Our appetite for food TV seems to be undiminished and there will be some new Irish faces on screens this year. Paul Flynn of the Tannery restaurant has just finished filming an eight-part series with RTÉ Cork, for transmission in June, and Donal Skehan’s first cookery show, made by InProduction for RTÉ, will be shown at Easter.

Paul Flynn’s Irish Food Adventure, directed by Rory Cobbe and produced by Janet Frawley, takes the chef out of the kitchen and goes on location, cooking with the monks at Mount Melleray, and at the dog track in Waterford, among other places. There are also in-studio cooking segments filmed in Cork.

Donal Skehan’s show, Kitchen Hero, is being made by David Hare, who has also worked with Neven Maguire, Clodagh McKenna and Rachel Allen. It is being shot in the kitchen of his home in Howth (above), as well as on location, and there will be an accompanying book, due out in April.
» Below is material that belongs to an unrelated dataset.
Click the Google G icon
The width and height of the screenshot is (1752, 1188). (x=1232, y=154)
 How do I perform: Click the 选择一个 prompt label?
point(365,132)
Martin Shanahan’s second TV series, Martin’s Still Mad About Fish, is also in production with RTÉ Cork. Catherine Fulvio has two TV projects on the go, including a daily cookery show along the lines of BBC’s Saturday Kitchen, called Lunchtime. Her other RTÉ project, a family cooking show, has been confirmed for screening on Friday evenings, starting in September.